# Teich für Koi zu klein ?



## mg91 (4. Juni 2007)

Hallo zusammen,

ich habe einen kleinen Teich von 3100 Liter Inhalt (Tiefe 1m). Hier tummeln sich derzeit 4 Plötzen. Gefiltert wird über einen Biotec 5. Da meine Frau sich etwas in Koi´s verguckt hat, frage ich mich, ob ich wohl 2 kleine Koi´s einsetzen kann. Die Fische können sich ja dann was das Wachstum angeht an die Gegebenheiten anpassen.

Ist das eine fixe Idee oder wäre das machbar ??

Gruß
Thomas


----------



## karsten. (4. Juni 2007)

*AW: Teich für Koi zu klein ?*

Hallo

schön ,dass Du Dir vorab Gedanken darum machst !  

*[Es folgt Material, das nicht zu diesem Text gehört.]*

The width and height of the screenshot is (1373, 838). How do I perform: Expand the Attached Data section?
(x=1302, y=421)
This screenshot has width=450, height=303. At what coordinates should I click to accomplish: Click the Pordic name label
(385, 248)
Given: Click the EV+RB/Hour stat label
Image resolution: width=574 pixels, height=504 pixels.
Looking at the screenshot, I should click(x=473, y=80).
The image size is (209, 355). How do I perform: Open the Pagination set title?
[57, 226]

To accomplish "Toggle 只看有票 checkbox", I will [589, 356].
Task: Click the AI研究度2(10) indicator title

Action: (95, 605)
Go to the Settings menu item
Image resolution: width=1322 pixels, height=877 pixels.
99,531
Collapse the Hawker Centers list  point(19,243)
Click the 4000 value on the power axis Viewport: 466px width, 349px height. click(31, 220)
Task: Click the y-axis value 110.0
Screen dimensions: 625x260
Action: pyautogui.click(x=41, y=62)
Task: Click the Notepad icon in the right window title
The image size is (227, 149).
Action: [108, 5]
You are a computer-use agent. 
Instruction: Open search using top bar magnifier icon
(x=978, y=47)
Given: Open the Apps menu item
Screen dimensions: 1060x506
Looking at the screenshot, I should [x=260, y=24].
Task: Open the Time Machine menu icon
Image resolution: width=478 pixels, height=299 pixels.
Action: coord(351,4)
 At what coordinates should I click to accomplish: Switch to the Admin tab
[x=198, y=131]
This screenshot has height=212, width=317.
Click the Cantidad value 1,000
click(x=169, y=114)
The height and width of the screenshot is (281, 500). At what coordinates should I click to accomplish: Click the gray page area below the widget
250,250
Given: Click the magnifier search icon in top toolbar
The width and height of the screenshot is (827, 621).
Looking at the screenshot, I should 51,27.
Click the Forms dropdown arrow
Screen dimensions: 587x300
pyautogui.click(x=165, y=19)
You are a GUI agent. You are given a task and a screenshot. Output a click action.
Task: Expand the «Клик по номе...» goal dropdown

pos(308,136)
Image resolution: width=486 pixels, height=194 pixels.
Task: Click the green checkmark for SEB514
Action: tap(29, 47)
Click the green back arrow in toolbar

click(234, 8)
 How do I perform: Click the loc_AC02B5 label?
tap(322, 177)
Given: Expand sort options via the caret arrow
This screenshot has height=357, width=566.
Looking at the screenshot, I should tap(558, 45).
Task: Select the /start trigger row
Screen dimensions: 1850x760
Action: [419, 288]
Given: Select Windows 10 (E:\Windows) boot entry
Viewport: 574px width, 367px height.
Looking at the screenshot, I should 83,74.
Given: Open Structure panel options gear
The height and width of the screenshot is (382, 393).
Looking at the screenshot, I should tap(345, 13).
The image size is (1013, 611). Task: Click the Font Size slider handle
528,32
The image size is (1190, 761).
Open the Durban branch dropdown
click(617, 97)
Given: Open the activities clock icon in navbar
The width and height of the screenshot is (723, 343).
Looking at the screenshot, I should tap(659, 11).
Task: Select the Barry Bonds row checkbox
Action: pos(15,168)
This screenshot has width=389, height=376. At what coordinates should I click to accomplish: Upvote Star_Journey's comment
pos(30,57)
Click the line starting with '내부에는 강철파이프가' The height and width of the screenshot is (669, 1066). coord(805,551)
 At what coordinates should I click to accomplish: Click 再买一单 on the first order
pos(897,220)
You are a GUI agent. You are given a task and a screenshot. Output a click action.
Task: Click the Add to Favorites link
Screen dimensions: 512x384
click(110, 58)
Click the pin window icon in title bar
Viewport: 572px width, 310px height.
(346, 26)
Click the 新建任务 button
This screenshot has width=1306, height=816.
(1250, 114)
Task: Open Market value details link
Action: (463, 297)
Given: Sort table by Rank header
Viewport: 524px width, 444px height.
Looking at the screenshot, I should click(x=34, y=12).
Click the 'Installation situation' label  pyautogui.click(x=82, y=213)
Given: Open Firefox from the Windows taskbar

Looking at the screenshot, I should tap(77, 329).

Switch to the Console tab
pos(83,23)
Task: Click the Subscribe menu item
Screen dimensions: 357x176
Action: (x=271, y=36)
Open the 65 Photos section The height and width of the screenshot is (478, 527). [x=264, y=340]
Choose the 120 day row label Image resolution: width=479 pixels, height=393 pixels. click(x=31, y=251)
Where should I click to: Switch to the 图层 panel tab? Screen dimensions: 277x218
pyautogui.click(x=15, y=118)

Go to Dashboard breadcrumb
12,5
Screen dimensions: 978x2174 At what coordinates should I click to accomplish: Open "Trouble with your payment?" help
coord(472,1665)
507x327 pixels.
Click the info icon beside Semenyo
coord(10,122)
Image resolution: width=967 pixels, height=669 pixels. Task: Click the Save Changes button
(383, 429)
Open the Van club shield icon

es ist leider nicht verboten ! .......





schau mal hier 



mfG


----------



## mg91 (4. Juni 2007)

*AW: Teich für Koi zu klein ?*

also, ich folgere mal, dass du von der Haltung des Koi in einem kleinen Teich abrätst. 

Was macht denn den Unterschied zwischen Goldfischen, die ja auch eine gewisse Größe bekommen können, und dem Koi ?

Passt sich der Koi nicht den Gegebenheiten an ?

Gruß
Thomas


----------



## karsten. (4. Juni 2007)

*AW: Teich für Koi zu klein ?*

Hallo

eigentlich wollte ich gerade die Antwort mit einem an Käfighaltung angepasstem Huhn verlinken .....  ich lass es mal ... 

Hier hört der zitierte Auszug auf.